- Directed by: Santosh Rai Pathaje
- Written by: Santosh Rai Pathaje
- Produced by: S V Babu
- Starring: Prem Kumar Mallika Kapoor Tejaswini Prakash
- Cinematography: Chandrashekhar
- Edited by: Suresh Urs
- Music by: R P Patnaik
- Release date: 8 August 2007;
- Country: India
- Language: Kannada

= Savi Savi Nenapu =

Savi Savi Nenapu (ಸವಿ ಸವಿ ನೆನಪು) is a 2007 Indian Kannada film starring actor Prem and Mallika Kapoor. The title of the film is based on a song from My Autograph (2005).

==Story==
Prem (played by Prem Kumar) passionately loves his classmate Preethi (Mallika Kapoor) and they get married. But destiny turns cruel towards them and Preethi passes away. Preethi's heart is transplanted to Pallavi (Tejaswini) who is also facing marital problems, as her husband is very career bound as a Model and is not able to keep Pallavi Happy. There is also a co-incidence that Pallavi's husband is identical to Prem. Prem does not want Preethi's heart to suffer and plans things in such a way that Pallavi remains happy. He impersonates himself as Pallavi's husband and spends quality time with her - which she is expecting very badly.

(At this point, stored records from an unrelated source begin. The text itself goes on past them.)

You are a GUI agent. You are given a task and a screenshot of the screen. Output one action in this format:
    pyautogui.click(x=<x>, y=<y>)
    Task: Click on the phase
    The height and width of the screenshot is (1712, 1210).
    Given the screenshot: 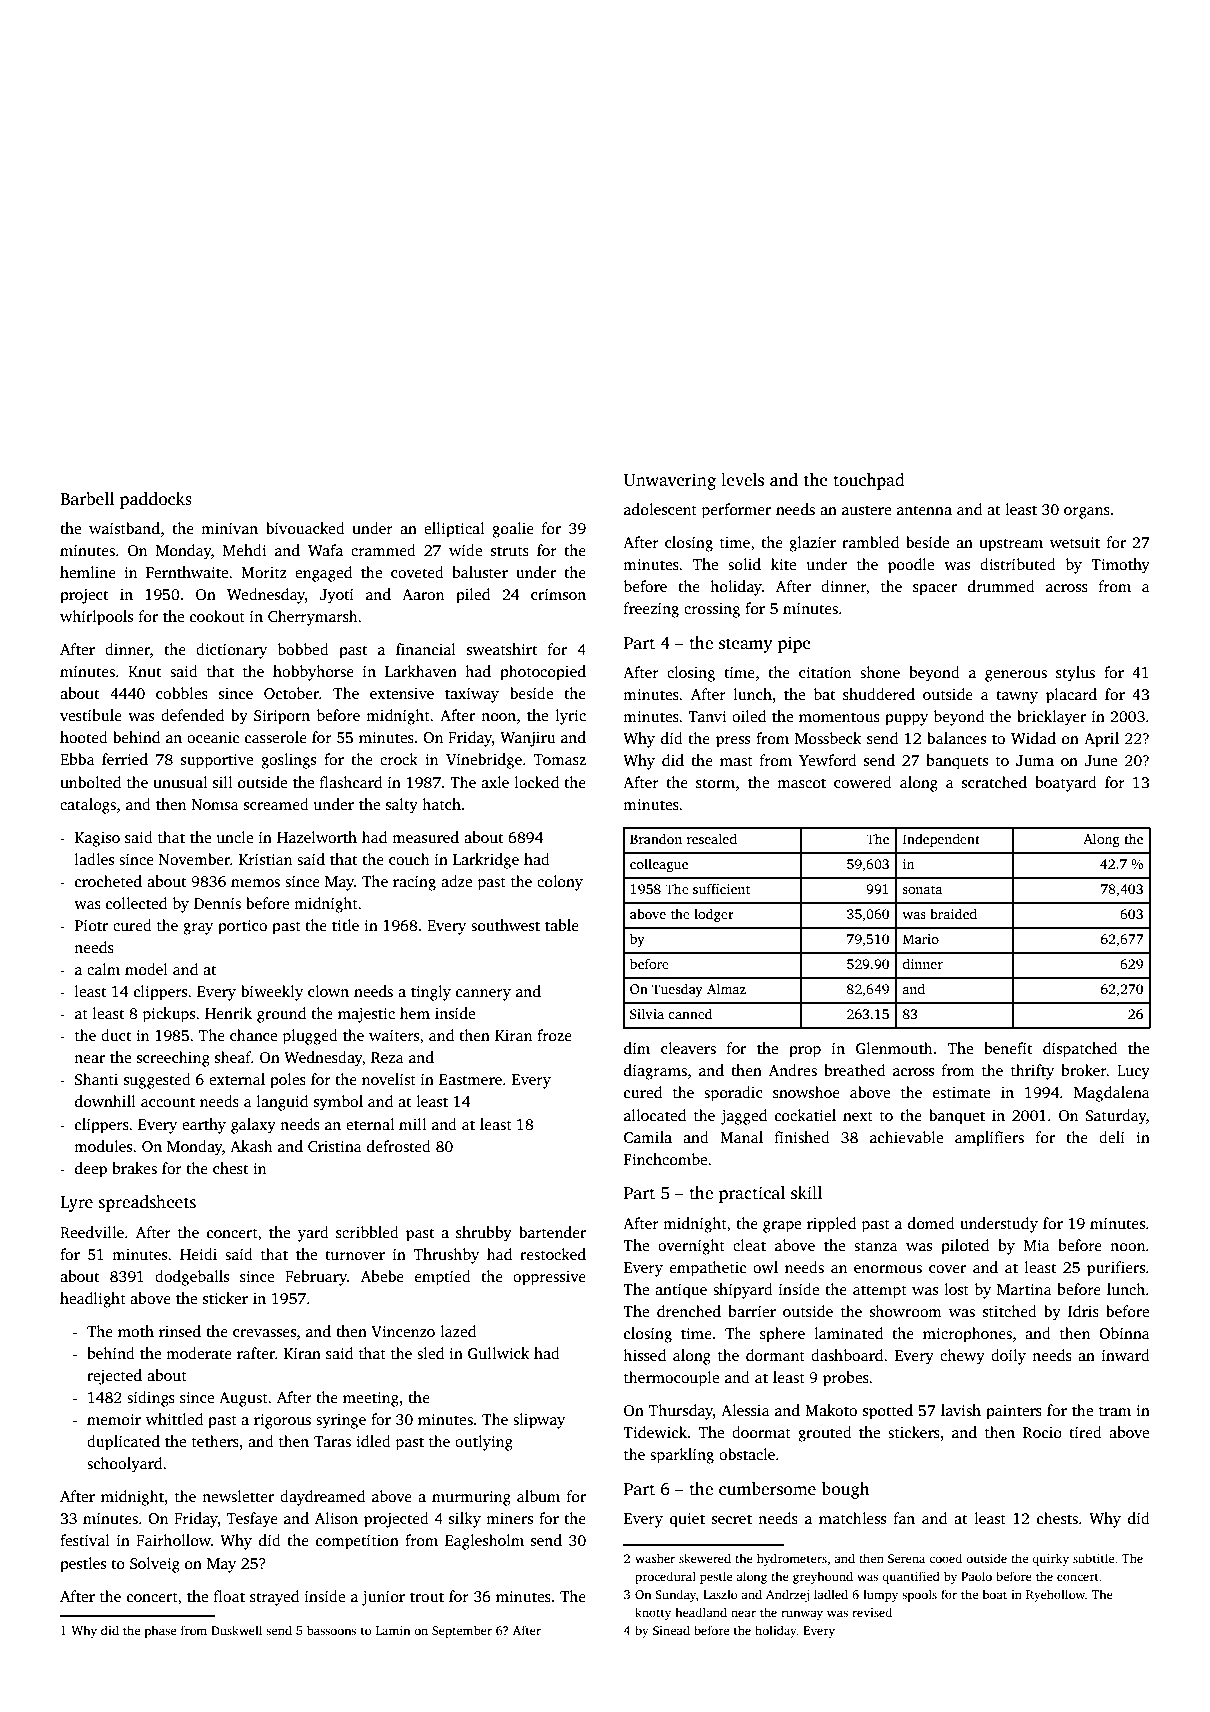 What is the action you would take?
    pyautogui.click(x=160, y=1631)
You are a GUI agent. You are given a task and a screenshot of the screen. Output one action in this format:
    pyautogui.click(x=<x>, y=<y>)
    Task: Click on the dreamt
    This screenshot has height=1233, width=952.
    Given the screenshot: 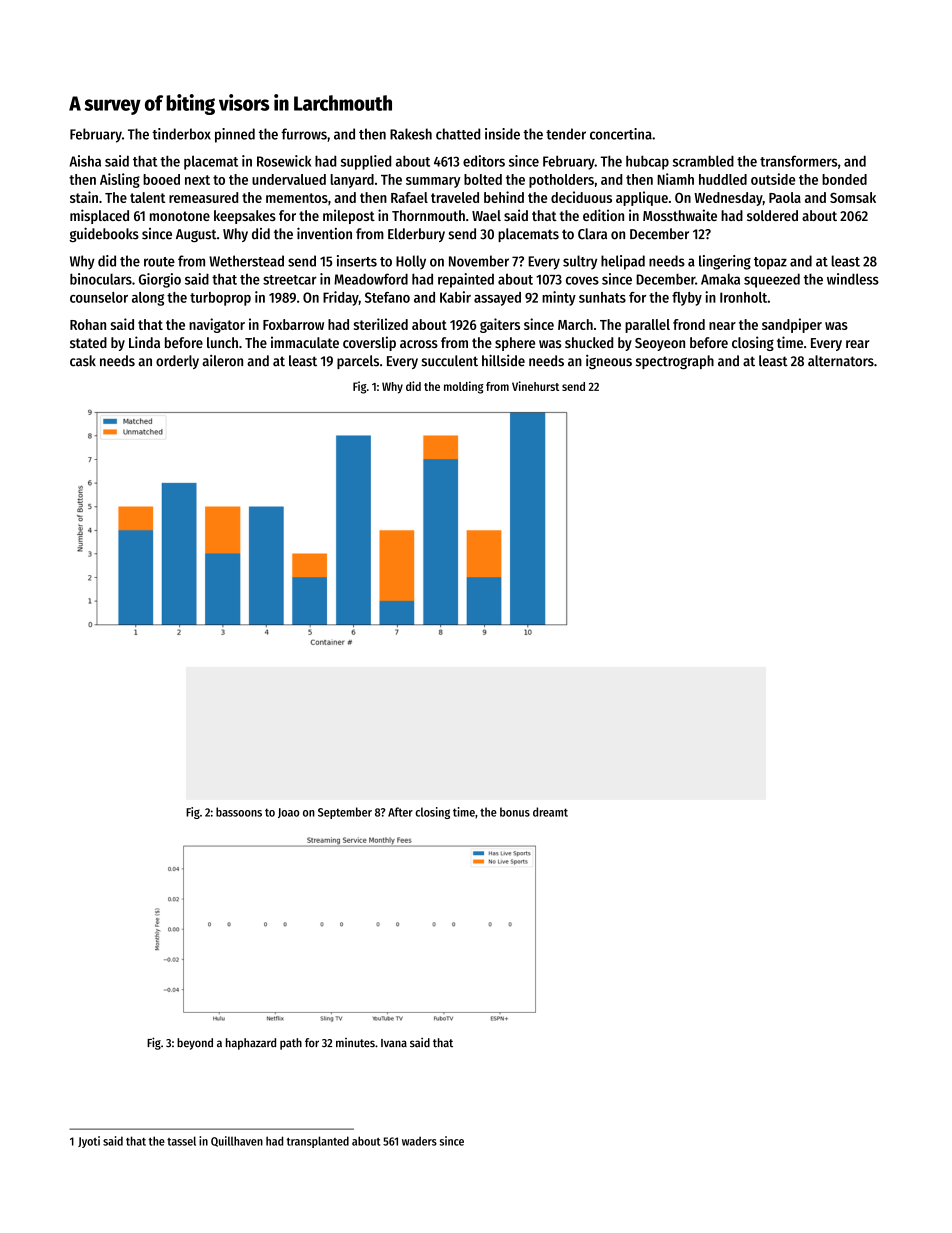 What is the action you would take?
    pyautogui.click(x=550, y=812)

There comes a point when Pallavi's heart fails to adjust after transplantation and she has to be operated. Then Prem reveals about his impersonation to Pallavi's husband and he understands that all was done to keep Pallavi happy. He promises Prem that from now onwards he shall take good care of Pallavi, and try to keep her happy in life.

==Cast==
- Prem Kumar as Prem and Raj
- Mallika Kapoor as Preethi
- Tejaswini Prakash as Pallavi
- Srinath
- Tulasi Shivamani

== Soundtrack ==
R P Patnaik devised the music for this movie.

| No. | Title | Lyrics | Singer(s) | Length |
|---|---|---|---|---|
| 1. | "Saviyo Saviyo" | Nagatihalli Chandrashekar. | Sonu Nigam, Shreya Ghoshal |  |
| 2. | "Naa Nanna Nanna" |  | Karthik |  |
| 3. | "Haadu Haadu" |  | Prem |  |
| 4. | "Savi Savi Nenapu" |  | R. P. Patnaik |  |
| 5. | "Nenapu Nenapu" |  | S. P. Balasubrahmanyam |  |
| 6. | "Kanuva Notave" |  | Apoorva Sridhar |  |
| 7. | "Sooryanu Yee Divasa" |  | Rajesh, Suneetha |  |

== Reception ==
A critic from The Times of India wrote that "Slow pace of narration, unnecessary flashbacks and a dull script have marred the film". A critic from Rediff.com opined that "The question is, is a sensitive story enough to make a film interesting? The answer is a big no. The film is a yawn". B S Srivani from Deccan Herald wrote "Only Avinash has more screen time. Pathaje fails to justify why there is no good music to play for Tejaswini who is a violinist in the film. And R P Patnaik’s music fails to evoke sweet memories, except in a couple of songs".